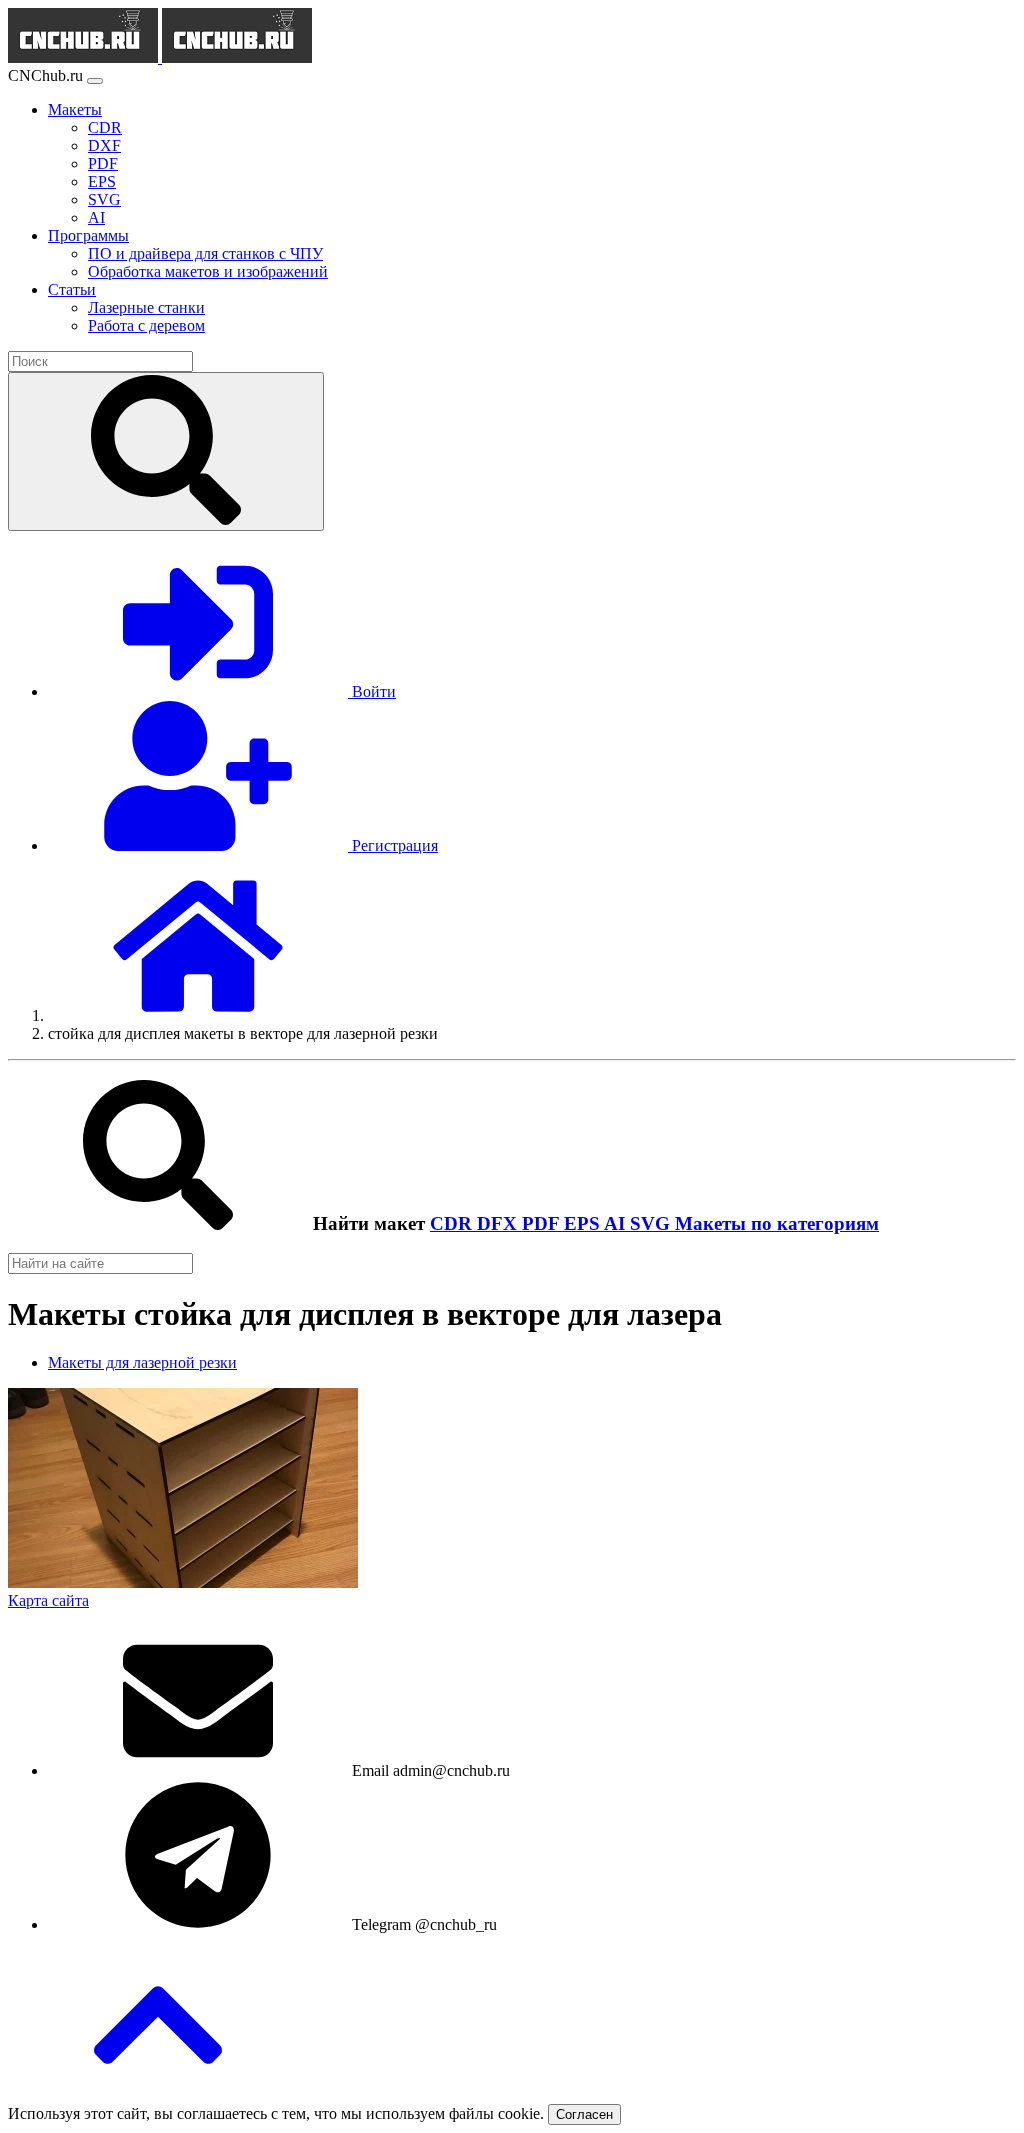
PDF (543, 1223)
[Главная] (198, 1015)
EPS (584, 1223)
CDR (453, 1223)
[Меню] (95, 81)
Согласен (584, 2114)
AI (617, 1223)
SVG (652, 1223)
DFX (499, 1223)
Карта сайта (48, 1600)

* * * * * * * * *

In your copy of the listing above, reproduce each line exactly and omit all pictures.

Written answer:
PDF (543, 1223)
[Главная] (198, 1015)
EPS (584, 1223)
CDR (453, 1223)
[Меню] (95, 81)
Согласен (584, 2114)
AI (617, 1223)
SVG (652, 1223)
DFX (499, 1223)
Карта сайта (48, 1600)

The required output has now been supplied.